Telomeres are DNA repeats found at the ends of chromosomes. They serve to maintain chromosomal stability. The caveat is that they shorten each time the cell divides due the end replication problem.
That is, unless the cell expresses telomerase. Telomerase is a ribonucleoprotein complex (a complex containing protein and RNA) that can add back telomeric repeats.
So what happens if telomerase isn’t expressed? Well, after ~50 divisions the shortened telomeres induce a cellular state known as replicative senescence. Basically, the cell stops dividing. This is thought to be beneficial since it acts as a tumour protective mechanism by preventing uncontrolled cells from replicating too many times. However, it can also reduce the regenerative potential of tissues.
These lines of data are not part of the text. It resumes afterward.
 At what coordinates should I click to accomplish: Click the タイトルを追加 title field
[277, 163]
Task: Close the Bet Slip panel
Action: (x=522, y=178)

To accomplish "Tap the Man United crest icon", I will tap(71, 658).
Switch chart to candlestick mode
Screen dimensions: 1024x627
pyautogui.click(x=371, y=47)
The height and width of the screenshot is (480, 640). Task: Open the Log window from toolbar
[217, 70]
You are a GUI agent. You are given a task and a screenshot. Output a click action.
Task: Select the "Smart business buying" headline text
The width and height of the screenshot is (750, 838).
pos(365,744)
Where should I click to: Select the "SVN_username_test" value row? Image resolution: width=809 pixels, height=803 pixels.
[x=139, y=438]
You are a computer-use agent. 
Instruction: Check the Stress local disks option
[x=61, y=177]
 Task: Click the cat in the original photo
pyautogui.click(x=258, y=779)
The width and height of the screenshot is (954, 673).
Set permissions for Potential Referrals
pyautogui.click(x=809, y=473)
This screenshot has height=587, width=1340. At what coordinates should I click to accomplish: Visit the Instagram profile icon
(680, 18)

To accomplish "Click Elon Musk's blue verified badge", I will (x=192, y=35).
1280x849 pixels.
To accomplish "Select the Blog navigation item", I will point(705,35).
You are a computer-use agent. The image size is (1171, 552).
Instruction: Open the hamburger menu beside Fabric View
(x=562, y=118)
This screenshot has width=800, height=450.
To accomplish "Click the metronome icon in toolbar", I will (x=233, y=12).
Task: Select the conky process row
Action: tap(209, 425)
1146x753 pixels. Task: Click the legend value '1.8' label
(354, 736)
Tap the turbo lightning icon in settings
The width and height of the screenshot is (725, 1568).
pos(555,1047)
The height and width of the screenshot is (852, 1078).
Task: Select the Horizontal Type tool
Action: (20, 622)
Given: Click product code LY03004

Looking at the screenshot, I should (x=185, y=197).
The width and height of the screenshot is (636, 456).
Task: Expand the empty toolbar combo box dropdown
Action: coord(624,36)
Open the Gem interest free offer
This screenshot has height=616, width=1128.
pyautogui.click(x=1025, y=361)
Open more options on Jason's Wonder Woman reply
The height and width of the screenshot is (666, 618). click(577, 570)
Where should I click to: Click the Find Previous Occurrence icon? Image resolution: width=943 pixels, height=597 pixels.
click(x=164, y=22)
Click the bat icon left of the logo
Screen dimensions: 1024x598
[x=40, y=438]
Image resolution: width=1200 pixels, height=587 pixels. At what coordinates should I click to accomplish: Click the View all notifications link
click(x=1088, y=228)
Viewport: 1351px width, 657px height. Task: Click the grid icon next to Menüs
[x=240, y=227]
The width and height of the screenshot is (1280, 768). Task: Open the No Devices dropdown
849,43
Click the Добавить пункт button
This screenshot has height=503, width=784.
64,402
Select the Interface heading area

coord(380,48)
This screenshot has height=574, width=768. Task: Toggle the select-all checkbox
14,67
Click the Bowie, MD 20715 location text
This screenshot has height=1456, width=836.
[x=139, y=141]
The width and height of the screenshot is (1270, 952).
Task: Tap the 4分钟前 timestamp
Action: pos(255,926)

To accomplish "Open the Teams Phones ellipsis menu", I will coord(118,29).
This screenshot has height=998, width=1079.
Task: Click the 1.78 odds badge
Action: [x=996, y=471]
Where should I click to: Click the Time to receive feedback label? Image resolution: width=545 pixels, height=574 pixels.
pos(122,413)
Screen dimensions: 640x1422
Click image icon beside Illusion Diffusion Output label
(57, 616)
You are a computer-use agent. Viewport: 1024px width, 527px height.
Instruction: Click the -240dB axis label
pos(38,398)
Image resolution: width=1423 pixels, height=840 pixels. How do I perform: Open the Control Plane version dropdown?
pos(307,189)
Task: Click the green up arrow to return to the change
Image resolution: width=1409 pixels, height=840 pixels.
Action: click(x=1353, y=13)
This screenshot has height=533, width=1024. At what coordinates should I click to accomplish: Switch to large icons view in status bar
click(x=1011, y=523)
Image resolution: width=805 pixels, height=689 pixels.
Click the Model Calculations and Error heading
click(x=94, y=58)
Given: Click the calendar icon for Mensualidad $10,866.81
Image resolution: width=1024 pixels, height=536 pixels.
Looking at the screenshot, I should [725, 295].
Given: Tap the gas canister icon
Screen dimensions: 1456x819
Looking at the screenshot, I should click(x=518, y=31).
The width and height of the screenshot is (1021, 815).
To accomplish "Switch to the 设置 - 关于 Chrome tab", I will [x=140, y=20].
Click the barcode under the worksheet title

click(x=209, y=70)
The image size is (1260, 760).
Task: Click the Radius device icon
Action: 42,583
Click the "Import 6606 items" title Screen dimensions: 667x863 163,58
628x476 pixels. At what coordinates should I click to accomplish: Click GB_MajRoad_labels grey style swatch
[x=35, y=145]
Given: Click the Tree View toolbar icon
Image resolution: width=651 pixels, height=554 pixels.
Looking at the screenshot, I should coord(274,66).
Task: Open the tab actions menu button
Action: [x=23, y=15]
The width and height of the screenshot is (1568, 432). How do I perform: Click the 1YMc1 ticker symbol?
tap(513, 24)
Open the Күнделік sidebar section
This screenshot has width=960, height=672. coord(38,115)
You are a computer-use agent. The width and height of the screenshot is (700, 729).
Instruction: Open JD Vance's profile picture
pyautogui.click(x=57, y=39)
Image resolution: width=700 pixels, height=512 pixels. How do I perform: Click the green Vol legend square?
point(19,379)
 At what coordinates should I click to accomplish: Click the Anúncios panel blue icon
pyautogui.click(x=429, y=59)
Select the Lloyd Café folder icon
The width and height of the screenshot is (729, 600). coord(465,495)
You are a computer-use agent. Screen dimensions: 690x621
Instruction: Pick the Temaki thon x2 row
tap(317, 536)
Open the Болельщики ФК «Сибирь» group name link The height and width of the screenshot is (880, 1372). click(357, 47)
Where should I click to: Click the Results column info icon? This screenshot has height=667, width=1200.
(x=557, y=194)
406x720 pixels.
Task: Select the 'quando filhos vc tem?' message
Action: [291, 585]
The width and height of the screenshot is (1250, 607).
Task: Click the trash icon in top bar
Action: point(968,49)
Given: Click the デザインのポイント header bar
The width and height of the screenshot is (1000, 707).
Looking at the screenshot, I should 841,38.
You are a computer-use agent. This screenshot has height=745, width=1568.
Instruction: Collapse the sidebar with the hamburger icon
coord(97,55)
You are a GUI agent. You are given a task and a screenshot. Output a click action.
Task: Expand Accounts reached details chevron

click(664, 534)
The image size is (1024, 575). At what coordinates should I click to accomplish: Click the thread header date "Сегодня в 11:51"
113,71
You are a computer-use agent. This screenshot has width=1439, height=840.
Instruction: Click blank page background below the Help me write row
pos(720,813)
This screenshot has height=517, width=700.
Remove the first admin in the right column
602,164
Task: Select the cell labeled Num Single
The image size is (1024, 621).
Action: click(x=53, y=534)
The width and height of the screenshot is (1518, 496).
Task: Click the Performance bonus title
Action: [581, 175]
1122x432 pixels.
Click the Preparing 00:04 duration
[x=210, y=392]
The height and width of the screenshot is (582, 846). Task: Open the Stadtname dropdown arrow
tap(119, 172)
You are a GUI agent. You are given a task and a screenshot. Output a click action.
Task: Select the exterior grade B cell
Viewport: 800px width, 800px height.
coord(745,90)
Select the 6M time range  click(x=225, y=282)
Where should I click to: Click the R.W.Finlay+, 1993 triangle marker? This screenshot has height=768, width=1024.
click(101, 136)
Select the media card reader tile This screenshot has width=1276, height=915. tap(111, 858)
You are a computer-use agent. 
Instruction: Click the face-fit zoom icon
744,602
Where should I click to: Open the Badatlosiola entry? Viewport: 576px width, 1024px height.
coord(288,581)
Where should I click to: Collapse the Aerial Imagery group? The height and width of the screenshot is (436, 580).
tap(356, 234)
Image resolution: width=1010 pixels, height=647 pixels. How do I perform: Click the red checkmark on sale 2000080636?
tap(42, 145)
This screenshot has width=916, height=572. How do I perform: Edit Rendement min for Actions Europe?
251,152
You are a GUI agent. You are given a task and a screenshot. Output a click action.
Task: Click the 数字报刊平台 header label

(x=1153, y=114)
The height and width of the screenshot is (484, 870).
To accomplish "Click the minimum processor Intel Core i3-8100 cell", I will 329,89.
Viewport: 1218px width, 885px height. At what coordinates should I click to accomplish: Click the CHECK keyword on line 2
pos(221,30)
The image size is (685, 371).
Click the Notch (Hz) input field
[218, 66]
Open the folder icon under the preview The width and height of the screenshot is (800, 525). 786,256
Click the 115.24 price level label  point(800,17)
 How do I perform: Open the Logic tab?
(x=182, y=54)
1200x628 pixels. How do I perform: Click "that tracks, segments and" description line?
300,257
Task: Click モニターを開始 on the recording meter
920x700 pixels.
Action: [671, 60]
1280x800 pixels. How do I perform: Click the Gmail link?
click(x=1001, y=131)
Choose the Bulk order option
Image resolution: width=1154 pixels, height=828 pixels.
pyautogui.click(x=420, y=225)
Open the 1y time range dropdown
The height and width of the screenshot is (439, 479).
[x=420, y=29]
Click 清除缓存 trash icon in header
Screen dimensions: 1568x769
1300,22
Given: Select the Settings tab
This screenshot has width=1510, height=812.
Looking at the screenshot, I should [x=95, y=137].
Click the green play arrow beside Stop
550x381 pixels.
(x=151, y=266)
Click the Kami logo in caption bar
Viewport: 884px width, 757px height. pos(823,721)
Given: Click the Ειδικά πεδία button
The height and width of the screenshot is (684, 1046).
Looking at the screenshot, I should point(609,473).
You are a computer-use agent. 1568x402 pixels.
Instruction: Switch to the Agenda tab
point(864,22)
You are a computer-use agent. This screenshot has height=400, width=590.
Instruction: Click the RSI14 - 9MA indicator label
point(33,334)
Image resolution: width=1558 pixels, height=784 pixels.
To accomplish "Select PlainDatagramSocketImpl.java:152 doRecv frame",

Senescent cells accumulate with age. Moreover, a weak negative correlation is also seen between age and telomere length.
For these reasons there is much interest in using telomere restoration strategies to target aging and for treatments people suffering with telomeropathies. But how would this be achieved and would it pose a cancer risk?
In this video we will address these questions and provide the details of why telomeres shorten with age and how the length could be restored.
Intrigued by the exciting and developing senotherapeutics field? Our market intelligence report on senotherapeutics (which target senescence) is now available – order your copy here and watch out for more senotherapeutics-related articles coming soon.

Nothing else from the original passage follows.